From the records below, copy the lines that include "button".

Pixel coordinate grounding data
-- Opening Marker --

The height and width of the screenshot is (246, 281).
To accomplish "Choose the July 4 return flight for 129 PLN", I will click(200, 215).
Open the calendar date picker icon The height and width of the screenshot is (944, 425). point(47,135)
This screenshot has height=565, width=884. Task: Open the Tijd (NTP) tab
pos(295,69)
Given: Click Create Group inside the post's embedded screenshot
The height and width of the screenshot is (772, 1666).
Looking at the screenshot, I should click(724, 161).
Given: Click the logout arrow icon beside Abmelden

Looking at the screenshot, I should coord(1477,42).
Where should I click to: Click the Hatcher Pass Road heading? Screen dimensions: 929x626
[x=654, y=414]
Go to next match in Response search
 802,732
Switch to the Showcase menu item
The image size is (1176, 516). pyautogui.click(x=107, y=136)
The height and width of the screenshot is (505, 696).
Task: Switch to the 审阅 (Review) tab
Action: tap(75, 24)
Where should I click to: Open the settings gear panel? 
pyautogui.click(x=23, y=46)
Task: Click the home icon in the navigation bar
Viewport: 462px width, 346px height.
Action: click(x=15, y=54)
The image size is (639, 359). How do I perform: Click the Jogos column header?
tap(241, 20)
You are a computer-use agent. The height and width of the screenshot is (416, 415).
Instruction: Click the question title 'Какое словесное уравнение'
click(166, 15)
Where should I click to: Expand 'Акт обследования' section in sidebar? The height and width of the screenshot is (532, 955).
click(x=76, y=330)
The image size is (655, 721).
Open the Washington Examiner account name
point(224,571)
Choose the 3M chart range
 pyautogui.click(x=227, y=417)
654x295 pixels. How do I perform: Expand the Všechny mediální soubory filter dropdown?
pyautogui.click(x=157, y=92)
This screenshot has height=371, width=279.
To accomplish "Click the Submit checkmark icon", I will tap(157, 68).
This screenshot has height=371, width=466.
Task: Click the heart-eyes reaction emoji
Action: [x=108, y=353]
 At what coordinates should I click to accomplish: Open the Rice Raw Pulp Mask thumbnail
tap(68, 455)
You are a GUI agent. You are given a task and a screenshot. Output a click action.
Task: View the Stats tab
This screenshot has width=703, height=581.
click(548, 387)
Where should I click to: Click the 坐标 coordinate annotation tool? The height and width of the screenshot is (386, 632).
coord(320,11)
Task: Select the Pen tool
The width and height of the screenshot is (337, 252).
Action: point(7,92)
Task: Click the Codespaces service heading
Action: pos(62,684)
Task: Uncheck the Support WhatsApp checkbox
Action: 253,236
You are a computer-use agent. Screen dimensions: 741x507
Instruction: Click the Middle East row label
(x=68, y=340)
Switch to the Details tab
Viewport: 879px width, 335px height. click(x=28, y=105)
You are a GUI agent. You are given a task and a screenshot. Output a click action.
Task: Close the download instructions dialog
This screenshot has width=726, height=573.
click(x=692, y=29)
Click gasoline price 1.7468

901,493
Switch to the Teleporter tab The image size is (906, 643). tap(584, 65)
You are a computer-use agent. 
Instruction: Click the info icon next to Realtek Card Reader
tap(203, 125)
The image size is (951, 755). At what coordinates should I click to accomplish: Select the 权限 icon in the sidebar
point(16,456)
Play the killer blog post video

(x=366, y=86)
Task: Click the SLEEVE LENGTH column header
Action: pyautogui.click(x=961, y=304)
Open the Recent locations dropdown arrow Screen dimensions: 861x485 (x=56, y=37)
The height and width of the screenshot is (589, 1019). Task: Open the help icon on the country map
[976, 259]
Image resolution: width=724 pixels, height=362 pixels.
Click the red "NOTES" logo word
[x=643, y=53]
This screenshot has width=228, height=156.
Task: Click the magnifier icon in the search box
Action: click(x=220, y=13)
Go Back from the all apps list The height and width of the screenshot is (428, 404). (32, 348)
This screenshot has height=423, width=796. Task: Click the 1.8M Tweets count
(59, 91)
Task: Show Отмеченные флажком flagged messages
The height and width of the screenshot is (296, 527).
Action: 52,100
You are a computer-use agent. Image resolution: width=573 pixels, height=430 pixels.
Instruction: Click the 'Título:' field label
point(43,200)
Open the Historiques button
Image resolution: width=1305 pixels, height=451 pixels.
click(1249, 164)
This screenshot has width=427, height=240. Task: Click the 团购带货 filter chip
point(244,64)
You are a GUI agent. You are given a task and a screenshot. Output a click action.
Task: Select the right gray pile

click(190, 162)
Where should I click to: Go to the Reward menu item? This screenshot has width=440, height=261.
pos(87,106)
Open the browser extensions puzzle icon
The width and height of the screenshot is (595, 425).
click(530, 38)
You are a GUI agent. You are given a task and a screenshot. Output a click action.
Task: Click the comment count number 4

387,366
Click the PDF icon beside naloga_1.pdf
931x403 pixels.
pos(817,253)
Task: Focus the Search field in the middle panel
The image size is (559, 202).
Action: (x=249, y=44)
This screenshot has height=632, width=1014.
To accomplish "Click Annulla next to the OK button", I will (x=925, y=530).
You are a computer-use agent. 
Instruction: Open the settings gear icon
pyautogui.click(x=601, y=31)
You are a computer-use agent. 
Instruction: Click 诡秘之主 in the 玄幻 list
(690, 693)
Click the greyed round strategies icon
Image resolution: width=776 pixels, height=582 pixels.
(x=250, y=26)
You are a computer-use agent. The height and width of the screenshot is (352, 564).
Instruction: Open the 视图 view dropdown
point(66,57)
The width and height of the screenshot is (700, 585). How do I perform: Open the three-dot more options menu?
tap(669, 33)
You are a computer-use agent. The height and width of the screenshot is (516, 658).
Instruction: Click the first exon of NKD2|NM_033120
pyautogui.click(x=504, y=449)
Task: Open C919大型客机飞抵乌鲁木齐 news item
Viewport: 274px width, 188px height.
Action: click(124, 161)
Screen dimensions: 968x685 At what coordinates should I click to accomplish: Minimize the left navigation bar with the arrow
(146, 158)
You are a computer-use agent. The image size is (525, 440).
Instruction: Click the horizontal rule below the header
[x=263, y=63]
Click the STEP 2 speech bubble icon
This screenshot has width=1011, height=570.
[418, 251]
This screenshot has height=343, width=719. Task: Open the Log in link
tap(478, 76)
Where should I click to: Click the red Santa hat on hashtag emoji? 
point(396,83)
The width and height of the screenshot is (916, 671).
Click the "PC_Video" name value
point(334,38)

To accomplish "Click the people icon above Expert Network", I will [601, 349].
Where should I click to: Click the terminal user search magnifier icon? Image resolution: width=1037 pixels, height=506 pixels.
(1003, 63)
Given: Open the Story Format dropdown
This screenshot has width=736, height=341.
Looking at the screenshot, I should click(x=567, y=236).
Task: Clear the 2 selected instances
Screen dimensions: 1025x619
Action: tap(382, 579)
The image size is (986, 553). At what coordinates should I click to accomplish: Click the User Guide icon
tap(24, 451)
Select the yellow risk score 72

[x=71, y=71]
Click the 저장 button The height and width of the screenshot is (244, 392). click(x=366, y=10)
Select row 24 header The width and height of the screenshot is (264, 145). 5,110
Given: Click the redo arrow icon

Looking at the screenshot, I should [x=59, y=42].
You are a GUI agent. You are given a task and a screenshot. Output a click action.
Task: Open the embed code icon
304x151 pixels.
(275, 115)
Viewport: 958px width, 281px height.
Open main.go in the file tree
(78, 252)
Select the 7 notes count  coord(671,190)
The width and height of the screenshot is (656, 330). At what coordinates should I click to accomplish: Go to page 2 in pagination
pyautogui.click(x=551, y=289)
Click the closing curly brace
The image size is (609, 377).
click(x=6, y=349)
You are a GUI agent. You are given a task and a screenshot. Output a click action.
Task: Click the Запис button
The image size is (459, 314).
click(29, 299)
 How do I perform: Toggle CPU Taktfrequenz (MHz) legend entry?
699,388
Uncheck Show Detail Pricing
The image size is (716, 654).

-- Closing Marker --

» Task result
Open the Historiques button
To accomplish "Click Annulla next to the OK button", I will (x=925, y=530).
Click the 저장 button The height and width of the screenshot is (244, 392). click(x=366, y=10)
Task: Click the Запис button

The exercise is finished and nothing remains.